Das Radio, seit über achtzig Jahren spezialisiert auf die künstlerische, dokumentarische oder realitätsabbildende Repräsentation der Welt durch das akustisch Gestaltete, ist das Chamäleon unter den Medien: flink und ständig wandelbar. Beweglichkeit, Offenheit und Breitenwirkung des Radios hat Künstler seit jeher angezogen, denn all dies steht für eine Spezifik, die RichardKostellanetz – mit Blick auf John Cage – "polyartistisch" genannt hat. Wie nun das Hörspiel, die ureigenste Form des Radios, als polyartistisches Medium den anderen Kunstsparten einen aktiven Spielraum bietet, ist eines der Themen dieses Symposiums. Gefragt wird auch, wie die anderen Künste – Literatur, Theater, Bildende Kunst, Neue Musik, Oper – sich diesem Akustischen zuwenden. Choreography Of Sound setzt also das Hörspiel zu den anderen Künsten in Beziehung. In der Begegnung verschiedener Disziplinen werden die ästhetischen Möglichkeiten des Akustischen ausgelotet und neuere Entwicklungen thematisiert. Hörspielmacher treffen auf Soundpoeten, Theoretiker, Theatermacher, Autoren, Komponisten und Performance-Künstler, deren Arbeiten die Grenzen angestammter Genres überschreiten. Wir werden der Frage nachgehen, welche Rolle Klänge, Geräusche, Sprache, Rhythmus und Musik in ihren Arbeiten und in ihrem Denken spielen. Und welchen Einfluss neue technische Gegebenheiten auf Erzähl- und Rezeptionsformen haben. Wir möchten auch wissen, was zwischen den Extrempositionen von dokumentarisch-sensiblem Field Recording und aggressivem Marketing Leasure Sound geschieht, wo letzterer doch mit gleichem Wissen und gleichen Mitteln wie die Künste agiert.Sind von der Kunst angestoßene Kommunikation und Interaktion zunehmend auf die internationale Netzwelt ausgerichtet oder gibt es – gegenläufig – eine Rückkehr zum unwiederholbaren, analogen und auratischen Erlebnis, wie es Kunstprojekte der letzten Zeit zeigen? Und: ist dies überhaupt als Gegensatz zu formulieren? Hat nicht vielmehr das gespeicherte und vervielfältigte Kunstwerk von Anfang an eine ihm eigene mediale Aura entwickelt, wie frühe Medientheoretiker von Kurt Weill bis Rudolf Arnheim bemerkt haben? Ein Blick auf die ältere und mittlere Mediengeschichte wird unser Treffen der Kunstsparten einleiten. Dann gehört die Bühne der performativen Wortkunst und einer spielerischen Begegnung mit den Künstlern im „Get In Touch“. Den Tagesabschluss bildet das Hörspiel und seine verschiedenen Facetten des Narrativen.
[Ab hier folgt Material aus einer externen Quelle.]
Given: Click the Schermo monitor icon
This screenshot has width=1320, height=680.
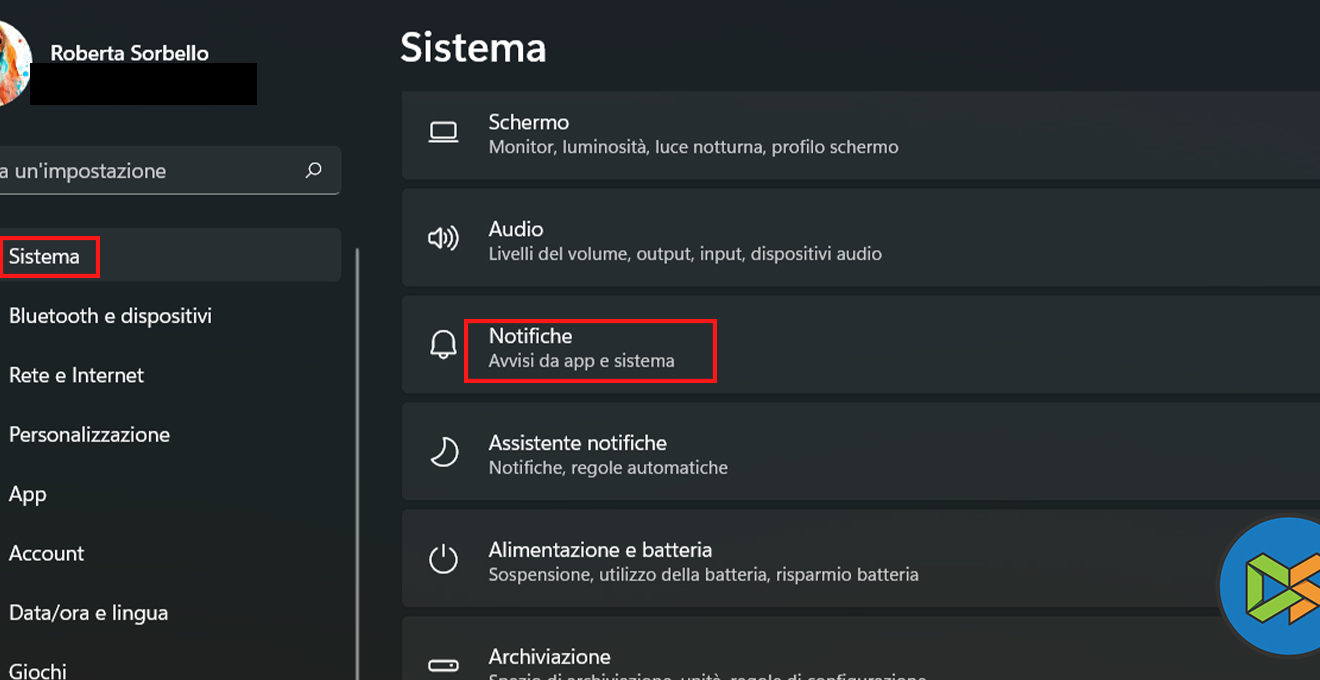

Nach diesem Auftakt wenden wir uns dem fruchtbaren Spannungsverhältnis zu, das zwischen der Bildenden Kunst und dem Akustischen vibriert. Wir lernen Soundpionierinnen kennen, reden über die Musik und deren Vorkommen in der niederländischen Malerei, bevor wir uns den Körpern nähern, die in choreographischen Arbeiten rhythmisch erzählen. Den Abschluss des Symposiums bildet das Nachdenken über Sounds im Stadtraum, die allzu oft nur als störende thematisiert werden – was sie aber vielleicht gar nicht sind. Soundrecherche, Sounddesign und Positionen des Geräuschewildwuchs werden miteinander in Kontakt treten. Mit den Worten des Stadtraumforschers Iain Sinclair: Wir müssen einfach besser hinhören!